About this task:
In the records below, find the line that contains "Given: Click the AT column header" and repeat it, along with each line after it, exactly as written.

Dataset records:

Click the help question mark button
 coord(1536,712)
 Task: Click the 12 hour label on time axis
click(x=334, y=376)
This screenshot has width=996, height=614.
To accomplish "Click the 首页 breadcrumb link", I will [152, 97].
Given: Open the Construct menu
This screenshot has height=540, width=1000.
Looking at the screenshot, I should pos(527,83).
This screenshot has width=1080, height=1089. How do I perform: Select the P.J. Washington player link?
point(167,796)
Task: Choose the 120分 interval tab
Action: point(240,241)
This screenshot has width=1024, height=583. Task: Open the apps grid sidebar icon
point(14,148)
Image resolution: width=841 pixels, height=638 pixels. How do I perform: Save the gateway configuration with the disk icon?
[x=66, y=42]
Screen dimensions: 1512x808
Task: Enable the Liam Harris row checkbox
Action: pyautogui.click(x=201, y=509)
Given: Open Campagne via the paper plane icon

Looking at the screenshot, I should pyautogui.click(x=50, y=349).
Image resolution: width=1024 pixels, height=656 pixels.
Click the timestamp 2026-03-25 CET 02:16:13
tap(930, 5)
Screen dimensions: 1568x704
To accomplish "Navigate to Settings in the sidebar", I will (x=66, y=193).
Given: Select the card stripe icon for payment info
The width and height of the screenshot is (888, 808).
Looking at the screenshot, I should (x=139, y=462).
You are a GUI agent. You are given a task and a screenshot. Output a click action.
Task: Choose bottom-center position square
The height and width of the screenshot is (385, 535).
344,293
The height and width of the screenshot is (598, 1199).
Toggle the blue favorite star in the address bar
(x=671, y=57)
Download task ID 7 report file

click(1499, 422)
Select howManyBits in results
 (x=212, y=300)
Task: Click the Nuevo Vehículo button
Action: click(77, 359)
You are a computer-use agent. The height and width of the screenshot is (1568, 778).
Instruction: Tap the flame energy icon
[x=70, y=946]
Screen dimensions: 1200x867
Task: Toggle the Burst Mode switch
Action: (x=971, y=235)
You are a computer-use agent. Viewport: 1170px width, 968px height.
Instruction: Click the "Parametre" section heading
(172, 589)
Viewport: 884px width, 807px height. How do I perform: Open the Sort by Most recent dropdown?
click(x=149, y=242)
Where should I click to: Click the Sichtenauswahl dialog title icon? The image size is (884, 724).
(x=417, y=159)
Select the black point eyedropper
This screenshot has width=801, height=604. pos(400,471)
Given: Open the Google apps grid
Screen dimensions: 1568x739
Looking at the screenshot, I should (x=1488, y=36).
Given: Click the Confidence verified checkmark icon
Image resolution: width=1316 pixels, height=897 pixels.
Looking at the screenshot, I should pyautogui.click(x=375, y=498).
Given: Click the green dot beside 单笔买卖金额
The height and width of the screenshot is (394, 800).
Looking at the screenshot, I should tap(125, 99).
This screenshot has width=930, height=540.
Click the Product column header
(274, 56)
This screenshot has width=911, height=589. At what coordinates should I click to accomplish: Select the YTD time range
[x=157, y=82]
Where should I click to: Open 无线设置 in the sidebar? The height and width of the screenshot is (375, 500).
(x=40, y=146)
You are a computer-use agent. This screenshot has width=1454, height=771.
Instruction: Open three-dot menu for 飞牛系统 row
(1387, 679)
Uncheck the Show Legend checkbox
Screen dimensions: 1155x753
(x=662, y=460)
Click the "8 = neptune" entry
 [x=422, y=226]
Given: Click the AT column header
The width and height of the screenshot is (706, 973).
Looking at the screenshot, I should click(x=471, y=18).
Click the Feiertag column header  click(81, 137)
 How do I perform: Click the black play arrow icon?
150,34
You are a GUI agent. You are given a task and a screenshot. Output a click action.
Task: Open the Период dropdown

Response box:
Given: Click the AT column header
The width and height of the screenshot is (706, 973).
Looking at the screenshot, I should click(x=471, y=18).
Click the Feiertag column header  click(81, 137)
 How do I perform: Click the black play arrow icon?
150,34
You are a GUI agent. You are given a task and a screenshot. Output a click action.
Task: Open the Период dropdown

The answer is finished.